■ EXCERPTED PASSAGE
Using said resource's example this is what I think should work but doesn't seem to be:

require 'mechanize'
@agent = Mechanize.new
@agent.verify_mode = OpenSSL::SSL::VERIFY_NONE

##Login Page:
page = @agent.get 'http://www.website_here.com/intranet/login.asp'

##Username Page:
form = page.forms[0]
form['USER NAME HERE'] = LoginUser
##Submit User:
page = form.submit

##Password Page:
form = page.forms[0]
form['USER PASSWORD HERE'] = LoginPassword
##Submit Password:
page = form.submit

When I test my code I get the following output:

test.rb:10:in `': uninitialized constant LoginUser (NameError)

Can anyone point out what I'm doing wrong?

Thanks

EDIT 3/27/15:

Using @seoyoochan resource I tried to form my code like this:

require 'rubygems'
require 'mechanize'
login_page  = agent.get "http://www.website_here.com/intranet/loginauthusr.asp?Page="
login_form = login_page.form_with(action: '/sessions') 
user_field = login_form.field_with(name: "session[user]") 
user.value = 'My User Name'

login_form.submit

When I try to run my code I'm now getting this output:

test.rb:4:in <main>': undefined local variable or methodagent' for main:Object (NameError)

■ DESCRIPTION OF THE TASK
Pick up the Mechanize login post after its last line and continue writing it. The rows that come next aren't needed for anything here.

■ RECORDED INFORMATION
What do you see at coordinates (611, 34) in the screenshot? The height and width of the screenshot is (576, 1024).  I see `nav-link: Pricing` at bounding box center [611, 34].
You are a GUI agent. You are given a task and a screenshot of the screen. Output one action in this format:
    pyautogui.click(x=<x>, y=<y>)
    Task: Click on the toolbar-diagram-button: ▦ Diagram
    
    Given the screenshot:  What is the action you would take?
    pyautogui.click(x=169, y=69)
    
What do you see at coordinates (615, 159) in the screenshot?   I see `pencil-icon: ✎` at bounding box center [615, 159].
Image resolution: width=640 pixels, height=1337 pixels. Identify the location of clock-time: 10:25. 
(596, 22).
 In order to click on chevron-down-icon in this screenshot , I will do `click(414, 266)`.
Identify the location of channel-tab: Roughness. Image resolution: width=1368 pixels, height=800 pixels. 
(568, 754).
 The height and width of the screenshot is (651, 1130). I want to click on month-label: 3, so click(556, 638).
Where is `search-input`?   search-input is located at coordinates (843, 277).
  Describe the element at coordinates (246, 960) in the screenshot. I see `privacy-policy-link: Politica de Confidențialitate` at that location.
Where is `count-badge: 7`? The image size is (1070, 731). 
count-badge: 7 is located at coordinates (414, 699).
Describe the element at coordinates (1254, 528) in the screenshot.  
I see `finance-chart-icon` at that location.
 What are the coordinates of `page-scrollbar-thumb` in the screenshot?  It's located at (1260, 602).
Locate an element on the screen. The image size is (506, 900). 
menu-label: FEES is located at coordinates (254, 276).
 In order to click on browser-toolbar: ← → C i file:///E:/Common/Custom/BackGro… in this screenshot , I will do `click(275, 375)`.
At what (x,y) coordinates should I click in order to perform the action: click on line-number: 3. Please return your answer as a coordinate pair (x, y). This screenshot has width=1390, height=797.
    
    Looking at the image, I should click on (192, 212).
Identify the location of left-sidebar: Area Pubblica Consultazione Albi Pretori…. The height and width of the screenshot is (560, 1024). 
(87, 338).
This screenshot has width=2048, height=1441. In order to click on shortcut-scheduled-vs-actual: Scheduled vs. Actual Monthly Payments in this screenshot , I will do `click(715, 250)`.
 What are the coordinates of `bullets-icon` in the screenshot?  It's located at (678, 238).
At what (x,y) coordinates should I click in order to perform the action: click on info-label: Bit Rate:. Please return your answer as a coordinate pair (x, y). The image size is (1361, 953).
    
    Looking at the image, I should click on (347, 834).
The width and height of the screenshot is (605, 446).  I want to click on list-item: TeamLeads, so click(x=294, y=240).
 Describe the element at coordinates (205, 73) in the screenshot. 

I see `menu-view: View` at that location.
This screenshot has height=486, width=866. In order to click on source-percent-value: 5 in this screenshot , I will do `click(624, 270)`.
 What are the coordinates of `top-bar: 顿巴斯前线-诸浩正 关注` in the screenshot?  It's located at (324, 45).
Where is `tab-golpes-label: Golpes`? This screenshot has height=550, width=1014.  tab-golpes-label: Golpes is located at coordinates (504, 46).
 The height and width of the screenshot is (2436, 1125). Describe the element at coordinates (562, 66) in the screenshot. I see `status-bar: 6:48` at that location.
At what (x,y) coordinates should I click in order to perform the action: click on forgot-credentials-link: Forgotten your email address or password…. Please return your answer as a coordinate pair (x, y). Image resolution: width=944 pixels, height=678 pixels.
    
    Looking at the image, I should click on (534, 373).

■ SOLVED PROBLEM
I'm needing an example on how to assign the right names/classes that my provided form will work with.

EDIT 4/4/15:

Okay, Now using @tylermauthe example I'm trying to test the following code:

require 'mechanize'
require 'io/console'

agent = Mechanize.new
page = agent.get('http://www.website_here.com/intranet/loginauthusr.asp?Page=')

form = page.forms.find{|form| form.action.include?("loginauthpwd.asp?PassedURL=")}

puts "Login:"
form.login = gets.chomp
page = agent.submit(form)
pp page

Now my thoughts are that this code should allow me to enter and submit my username bringing me to my next page that would ask for my password. BUT, when I try to run it and enter my username, I get the following output:

/var/lib/gems/1.9.1/gems/mechanize-2.7.3/lib/mechanize/form.rb:217:in method_missing': undefined methodloginUser=' for # (NoMethodError) from scraper.rb:10:in `'

What am I missing or have entered wrong? Please refer to my first edit to see how my form is coded. Also to be clear I did not code the forms this way. I'm only trying to learn how to code and scrape data needed to display on my Dashing Dashboard project.

回答1:

I was able to get logged in with the following example. Thanks to everyone that helped me with all the resources and examples to learn from!

require 'nokogiri'
require 'mechanize'

agent = Mechanize.new

# Below opens URL requesting username and finds first field and fills in form then submits page.

login = agent.get('http://www.website_here.com')
login_form = login.forms.first
username_field = login_form.field_with(:name => "user_session[username]")
username_field = "YOUR USERNAME HERE"
page = agent.submit login_form

# Below opens URL requesting password and finds first field and fills in form then submits page.

login = agent.get('http://www.website_here.com')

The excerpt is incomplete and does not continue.